Une nuit au musée / Lanaudière

Par Jean-François Caron

C’est un 14 janvier, et ça fait du bruit dans mon dedans, dans l’éboulis de mes battements de coeur. La nuit a empoigné la région bien avant que ne commence le 5 à 7 auquel j’étais convié. Arrivé trop tôt, je suis resté quelques minutes planté là à regarder le Musée d’art de Joliette briller sur son socle de neige, fièrement paré depuis les grandes rénovations de l’année dernière.

Annie-Claude Coutu-Geoffroy, chorégraphe et danseuse pour le projet de videodanse Éléonores.
© Annie-Claude Geoffroy Coutu et Vincent Desautels

J’ai le frisson qui me tapisse jusque dans le fond du crâne. C’est peut-être parce qu’il fait froid, mais peut-être aussi parce que le Musée ose quelque chose de particulièrement beau. On célèbre ce soir la diffusion d’une superbe vidéodanse de la chorégraphe et danseuse Annie-Claude Coutu-Geoffroy, Éléonores, mais aussi, pour la première fois au musée, grâce à une collaboration avec le Théâtre Hector-Charland, on a associé un écrivain au projet — en l’occurrence moi.

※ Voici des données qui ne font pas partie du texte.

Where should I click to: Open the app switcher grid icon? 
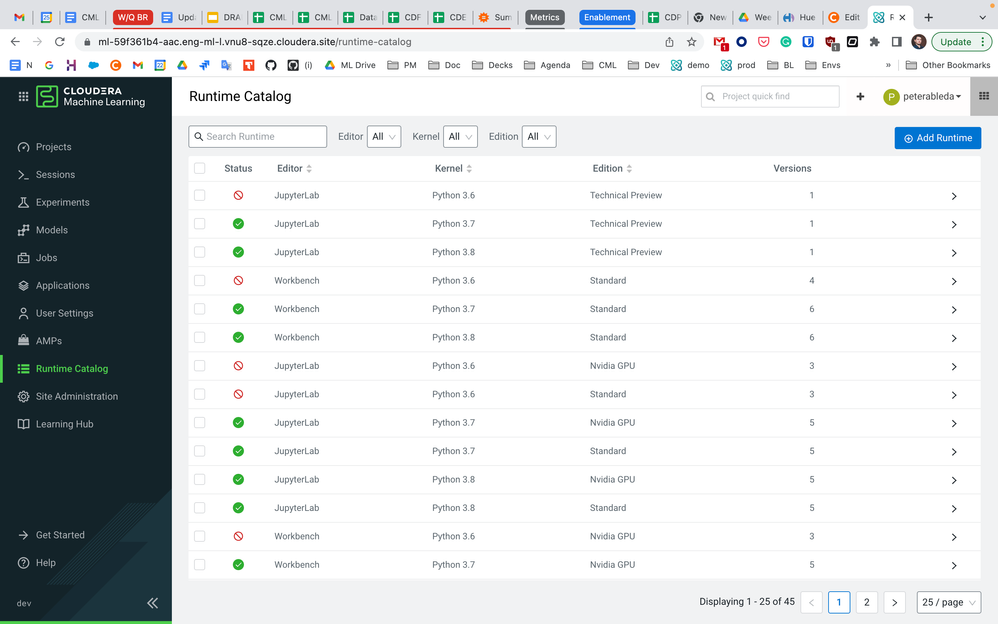click(x=983, y=96)
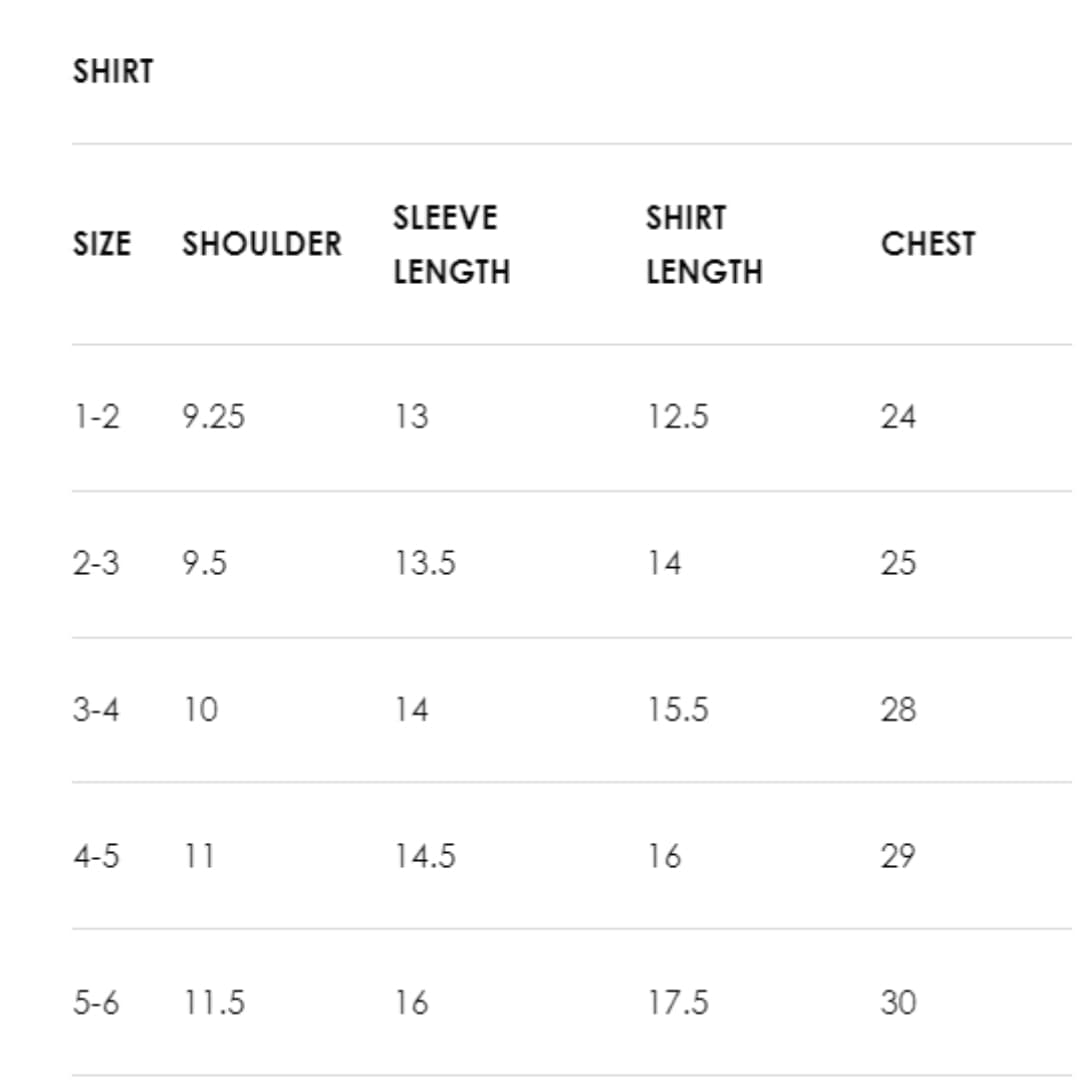Select chest value 30 for size 5-6
Screen dimensions: 1080x1080
click(x=898, y=1002)
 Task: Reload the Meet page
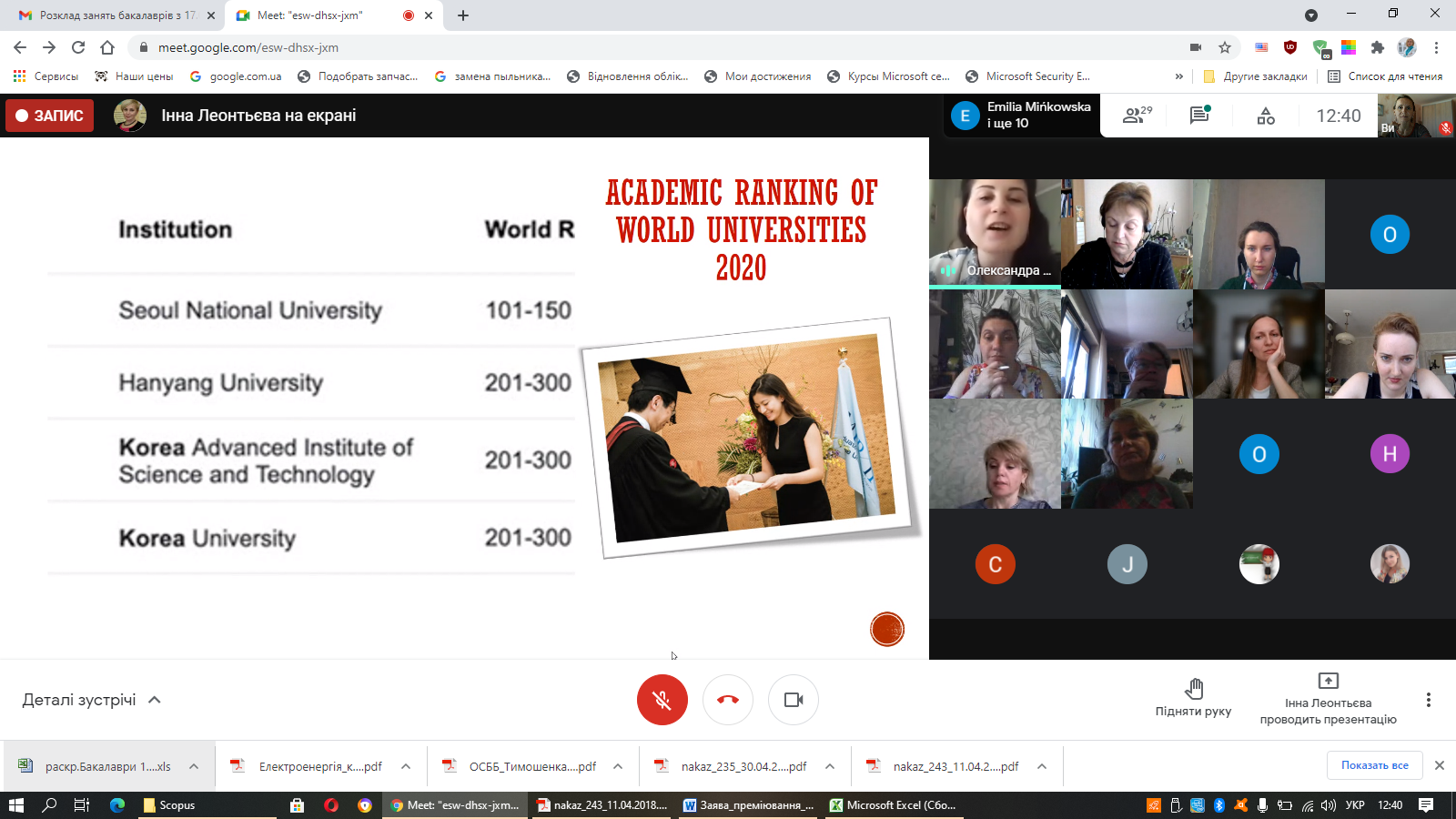(x=78, y=47)
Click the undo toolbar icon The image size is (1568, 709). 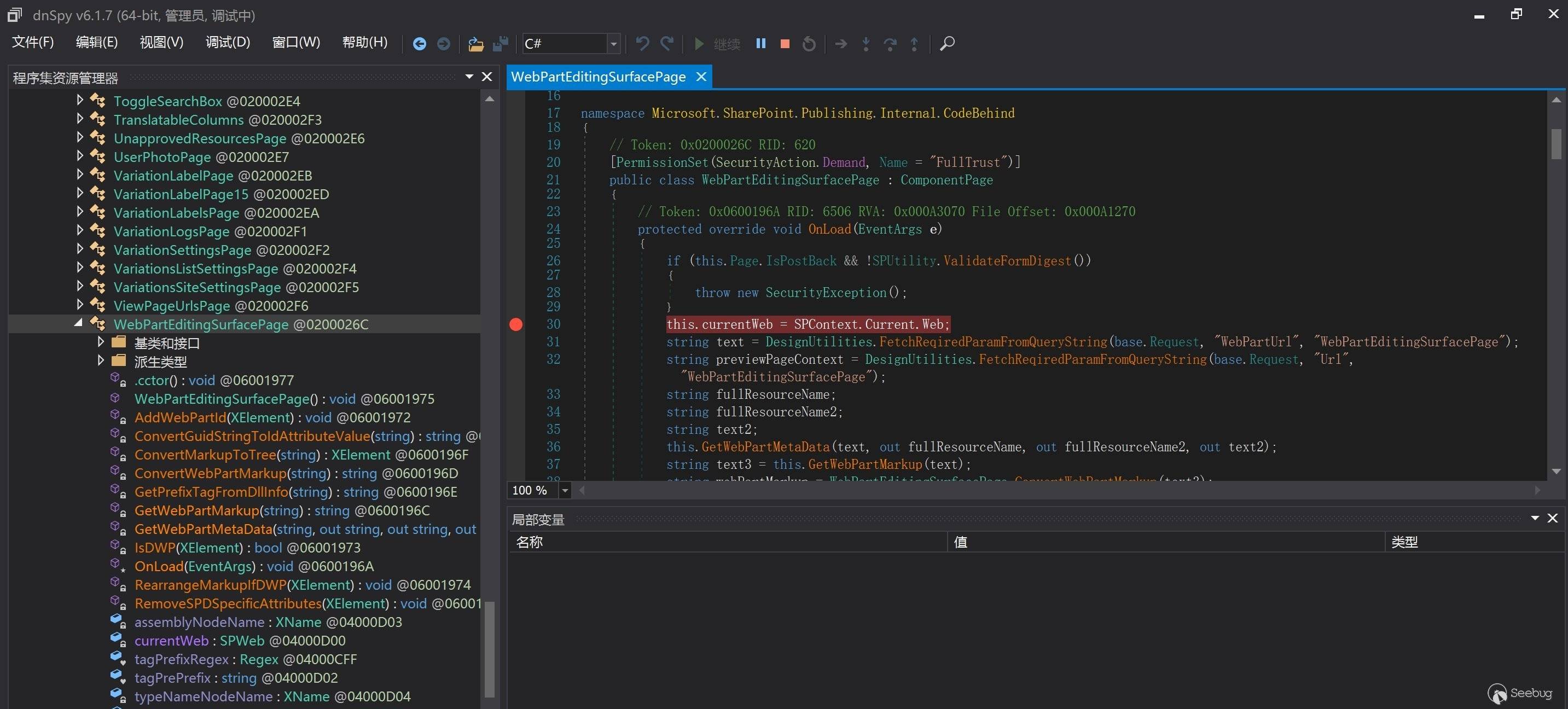[x=642, y=44]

L’événement attire pas mal de monde. La petite salle est bondée d’une faune hétéroclite — il y a beaucoup d’enfants, c’est beau. Je suis ému. Ce n’est pas souvent qu’un écrivain peut voir une de ses oeuvres dans un musée. Et pourtant, mon poème est là, plus grand que nature, plus beau qu’il ne l’est, en fait, sobrement posé en blanc sur fond nuit noire, à l’entrée de la salle de projection.

Jean-François Caron
© Musée d’Art de Joliette

Au moment de prendre la parole pour faire la lecture de mon poème, je ne pouvais pas manquer l’occasion de jouer mon rôle de délégué de l’Union pour la région de Lanaudière. Il était important pour moi de profiter de cet instant, devant les organisatrices de l’événement (qui ont accueilli chaleureusement mes propos), mais aussi devant ce public intéressé et les différents représentants des médias présents, afin de rappeler à quel point il est important de susciter ces rencontres tellement enrichissantes entre la littérature et les autres modes d’expression artistique. Ce décloisonnement me semble d’autant plus louable dans une région comme la nôtre, où chaque discipline isolément n’a pas nécessairement les moyens — en termes de finance, mais aussi de force vive — pour rayonner autant qu’elle le devrait.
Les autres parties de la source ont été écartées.